The letter to the Colossians emphasizes not falling into these traps. The world’s philosophies will sneak up and take you captive. And if we don’t heed the warnings we will end up “lukewarm” in our walks. Just ask the Laodiceans. They heard the warnings in Colossians. (See Colossians 2:1 and 4:16) Then read the end of Revelation chapter 3 to see what happened. They developed “I-problems.” They became inward focused, sitting fat and sassy – unconcerned with reaching others.

So how do we avoid this? The answer is by being great “players.” The great players in basketball are those that see the floor well – they are fully aware of what is going on around them – they are not taken by surprise. They play the game “circumspectly” (See Ephesians 5:15; 1 Peter 5:8) – they see things others don’t see. They are skilled and understand their team’s playbook – which shows the intentions of the coach. Often you hear that a player like this is an extension of his coach.
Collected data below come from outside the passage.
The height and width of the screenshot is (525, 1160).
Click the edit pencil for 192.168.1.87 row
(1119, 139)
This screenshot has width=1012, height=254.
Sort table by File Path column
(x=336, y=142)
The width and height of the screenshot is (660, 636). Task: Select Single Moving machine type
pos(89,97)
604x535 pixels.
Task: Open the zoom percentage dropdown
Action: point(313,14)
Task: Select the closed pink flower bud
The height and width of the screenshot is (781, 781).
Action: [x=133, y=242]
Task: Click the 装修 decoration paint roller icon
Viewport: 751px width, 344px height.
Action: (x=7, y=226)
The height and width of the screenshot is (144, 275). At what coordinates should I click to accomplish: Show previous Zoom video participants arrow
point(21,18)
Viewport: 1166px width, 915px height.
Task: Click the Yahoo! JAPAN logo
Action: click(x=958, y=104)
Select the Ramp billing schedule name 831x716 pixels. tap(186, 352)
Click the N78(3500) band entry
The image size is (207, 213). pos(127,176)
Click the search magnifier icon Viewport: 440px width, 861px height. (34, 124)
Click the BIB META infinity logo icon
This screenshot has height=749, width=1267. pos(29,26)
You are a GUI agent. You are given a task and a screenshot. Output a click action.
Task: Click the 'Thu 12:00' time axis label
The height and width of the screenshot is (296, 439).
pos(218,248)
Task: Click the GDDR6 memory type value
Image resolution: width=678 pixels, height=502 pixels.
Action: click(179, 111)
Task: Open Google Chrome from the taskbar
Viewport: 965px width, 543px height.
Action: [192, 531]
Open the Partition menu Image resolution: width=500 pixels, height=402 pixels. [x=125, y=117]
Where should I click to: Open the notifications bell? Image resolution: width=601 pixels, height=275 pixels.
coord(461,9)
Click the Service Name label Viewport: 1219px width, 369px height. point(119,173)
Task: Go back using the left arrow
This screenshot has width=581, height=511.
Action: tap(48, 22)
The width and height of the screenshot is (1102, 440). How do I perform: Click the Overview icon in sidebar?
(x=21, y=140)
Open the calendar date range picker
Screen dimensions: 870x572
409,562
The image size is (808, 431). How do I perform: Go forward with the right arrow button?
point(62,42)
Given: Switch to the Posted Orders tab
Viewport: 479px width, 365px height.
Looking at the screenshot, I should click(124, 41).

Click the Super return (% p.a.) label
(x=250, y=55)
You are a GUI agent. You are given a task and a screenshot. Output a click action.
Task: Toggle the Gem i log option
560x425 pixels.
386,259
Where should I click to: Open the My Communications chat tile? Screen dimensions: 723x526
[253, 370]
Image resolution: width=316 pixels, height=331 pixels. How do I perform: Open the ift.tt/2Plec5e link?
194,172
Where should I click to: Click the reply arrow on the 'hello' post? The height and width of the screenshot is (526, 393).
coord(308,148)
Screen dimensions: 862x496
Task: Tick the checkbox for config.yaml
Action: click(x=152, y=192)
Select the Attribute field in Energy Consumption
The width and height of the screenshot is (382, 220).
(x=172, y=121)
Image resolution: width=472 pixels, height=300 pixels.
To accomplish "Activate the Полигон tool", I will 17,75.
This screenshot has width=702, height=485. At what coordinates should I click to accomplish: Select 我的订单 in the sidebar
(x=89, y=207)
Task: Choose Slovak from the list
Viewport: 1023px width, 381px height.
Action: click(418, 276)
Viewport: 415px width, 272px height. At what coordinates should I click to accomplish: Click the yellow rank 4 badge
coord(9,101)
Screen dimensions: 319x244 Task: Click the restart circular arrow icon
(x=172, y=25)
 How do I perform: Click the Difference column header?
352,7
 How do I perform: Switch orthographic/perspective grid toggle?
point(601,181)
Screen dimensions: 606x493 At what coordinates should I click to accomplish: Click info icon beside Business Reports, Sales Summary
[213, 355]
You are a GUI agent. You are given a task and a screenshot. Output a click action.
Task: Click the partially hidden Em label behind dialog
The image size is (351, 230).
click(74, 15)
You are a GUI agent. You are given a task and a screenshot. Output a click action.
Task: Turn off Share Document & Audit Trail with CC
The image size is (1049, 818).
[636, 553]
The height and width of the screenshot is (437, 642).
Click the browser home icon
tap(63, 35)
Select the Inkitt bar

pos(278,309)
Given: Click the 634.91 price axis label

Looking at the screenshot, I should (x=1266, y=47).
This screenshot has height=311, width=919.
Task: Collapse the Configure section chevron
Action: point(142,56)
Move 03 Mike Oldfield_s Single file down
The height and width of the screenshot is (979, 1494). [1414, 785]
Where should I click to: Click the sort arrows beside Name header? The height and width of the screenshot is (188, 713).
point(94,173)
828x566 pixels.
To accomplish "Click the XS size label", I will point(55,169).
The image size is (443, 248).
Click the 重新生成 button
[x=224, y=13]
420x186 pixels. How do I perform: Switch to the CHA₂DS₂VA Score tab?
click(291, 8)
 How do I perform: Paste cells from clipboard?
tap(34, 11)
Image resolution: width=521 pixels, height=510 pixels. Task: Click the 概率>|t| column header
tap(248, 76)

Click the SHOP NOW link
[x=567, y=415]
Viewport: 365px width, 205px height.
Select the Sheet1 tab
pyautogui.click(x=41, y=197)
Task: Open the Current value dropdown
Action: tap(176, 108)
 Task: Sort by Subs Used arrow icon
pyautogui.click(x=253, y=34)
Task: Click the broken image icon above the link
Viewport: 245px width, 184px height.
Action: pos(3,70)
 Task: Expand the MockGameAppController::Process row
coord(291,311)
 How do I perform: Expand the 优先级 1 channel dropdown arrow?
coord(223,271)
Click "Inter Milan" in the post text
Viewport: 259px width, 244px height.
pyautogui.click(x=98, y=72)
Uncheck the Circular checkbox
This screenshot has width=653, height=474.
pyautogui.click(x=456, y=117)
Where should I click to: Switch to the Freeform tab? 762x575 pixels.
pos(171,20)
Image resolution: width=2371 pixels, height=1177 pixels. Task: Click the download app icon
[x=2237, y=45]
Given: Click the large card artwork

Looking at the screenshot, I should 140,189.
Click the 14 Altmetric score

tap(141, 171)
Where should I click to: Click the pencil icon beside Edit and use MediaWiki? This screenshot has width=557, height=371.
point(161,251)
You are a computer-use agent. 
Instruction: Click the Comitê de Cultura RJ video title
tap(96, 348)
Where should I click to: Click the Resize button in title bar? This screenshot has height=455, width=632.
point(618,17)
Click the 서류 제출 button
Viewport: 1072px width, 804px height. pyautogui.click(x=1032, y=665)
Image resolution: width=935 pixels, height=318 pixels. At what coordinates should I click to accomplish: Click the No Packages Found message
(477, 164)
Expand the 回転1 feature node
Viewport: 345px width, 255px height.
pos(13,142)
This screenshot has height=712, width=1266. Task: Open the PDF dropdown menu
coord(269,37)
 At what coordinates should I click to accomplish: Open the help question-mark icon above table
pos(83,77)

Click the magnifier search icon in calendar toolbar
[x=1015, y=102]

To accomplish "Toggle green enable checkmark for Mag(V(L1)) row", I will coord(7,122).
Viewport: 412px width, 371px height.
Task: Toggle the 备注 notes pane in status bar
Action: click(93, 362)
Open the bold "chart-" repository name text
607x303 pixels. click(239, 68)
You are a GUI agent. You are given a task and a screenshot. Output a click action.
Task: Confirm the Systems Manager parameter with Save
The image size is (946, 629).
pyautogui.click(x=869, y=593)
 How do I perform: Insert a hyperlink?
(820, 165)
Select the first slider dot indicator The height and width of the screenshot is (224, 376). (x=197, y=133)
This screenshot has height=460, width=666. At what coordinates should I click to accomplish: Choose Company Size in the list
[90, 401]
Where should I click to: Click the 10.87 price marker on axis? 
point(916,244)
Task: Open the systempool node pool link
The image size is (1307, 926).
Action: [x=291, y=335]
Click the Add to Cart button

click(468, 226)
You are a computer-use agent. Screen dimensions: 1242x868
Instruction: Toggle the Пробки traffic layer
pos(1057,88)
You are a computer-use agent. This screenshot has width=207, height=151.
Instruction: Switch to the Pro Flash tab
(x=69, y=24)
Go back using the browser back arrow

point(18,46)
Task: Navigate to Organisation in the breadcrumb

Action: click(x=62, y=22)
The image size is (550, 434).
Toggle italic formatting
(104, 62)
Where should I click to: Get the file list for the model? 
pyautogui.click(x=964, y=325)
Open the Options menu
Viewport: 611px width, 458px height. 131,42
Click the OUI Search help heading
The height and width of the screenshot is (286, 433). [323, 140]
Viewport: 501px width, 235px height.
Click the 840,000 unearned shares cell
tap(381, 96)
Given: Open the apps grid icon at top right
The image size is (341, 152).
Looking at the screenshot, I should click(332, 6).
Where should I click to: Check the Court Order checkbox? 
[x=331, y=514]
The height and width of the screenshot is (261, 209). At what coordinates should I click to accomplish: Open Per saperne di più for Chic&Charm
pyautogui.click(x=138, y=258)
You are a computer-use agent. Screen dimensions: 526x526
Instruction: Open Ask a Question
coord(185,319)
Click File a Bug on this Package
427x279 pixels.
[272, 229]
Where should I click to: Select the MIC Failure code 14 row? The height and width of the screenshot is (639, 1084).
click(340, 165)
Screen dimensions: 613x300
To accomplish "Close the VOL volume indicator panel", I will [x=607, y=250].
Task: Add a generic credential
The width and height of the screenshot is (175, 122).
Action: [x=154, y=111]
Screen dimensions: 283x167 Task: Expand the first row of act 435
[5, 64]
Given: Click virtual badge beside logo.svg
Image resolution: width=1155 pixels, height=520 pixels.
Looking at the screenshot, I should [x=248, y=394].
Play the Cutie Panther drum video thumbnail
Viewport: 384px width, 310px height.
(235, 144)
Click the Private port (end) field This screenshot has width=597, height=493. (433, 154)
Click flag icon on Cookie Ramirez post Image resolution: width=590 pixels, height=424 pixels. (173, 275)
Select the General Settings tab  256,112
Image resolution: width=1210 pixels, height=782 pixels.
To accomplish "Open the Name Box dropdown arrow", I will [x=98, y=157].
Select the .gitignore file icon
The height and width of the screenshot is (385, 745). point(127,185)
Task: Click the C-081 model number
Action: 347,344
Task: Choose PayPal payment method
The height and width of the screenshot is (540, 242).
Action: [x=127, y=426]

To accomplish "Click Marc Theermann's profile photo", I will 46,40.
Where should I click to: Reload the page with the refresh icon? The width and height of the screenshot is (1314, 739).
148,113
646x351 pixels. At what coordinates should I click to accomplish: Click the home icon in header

As believers we need to be an extension of our Coach! We need to be fully equipped through Scripture study and memorization. That way we think like the Coach. (See Psalm 119 for the importance of God’s Word.) And we need to be aware of the things going on around us. We can not stick our heads in the sand. This is vital!

I have witnessed many athletic, talented, skilled players in my years on the basketball court. They were physically equipped to be great players. They studied hard and knew the plays. Yet they were not aware of the whole floor, becoming average ordinary players.

I recently read a passage in the devotional book Coach Wooden’s Pyramid of Success – (which I highly recommend.) The co-author of the book – Jay Carty – gave an account reminding us about Gideon’s army. Gideon began by choosing 32,000 for his army. By the time God finished having him whittle that number down there were only 300 warriors – to face an army "as numerous as locusts.” (Judges 7:12)

The final determination of who would go to battle – the men that kept their heads up when getting water – the men that stayed alert to possible enemy attack – the men who would not be taken by surprise! Read Judges 7 for this account.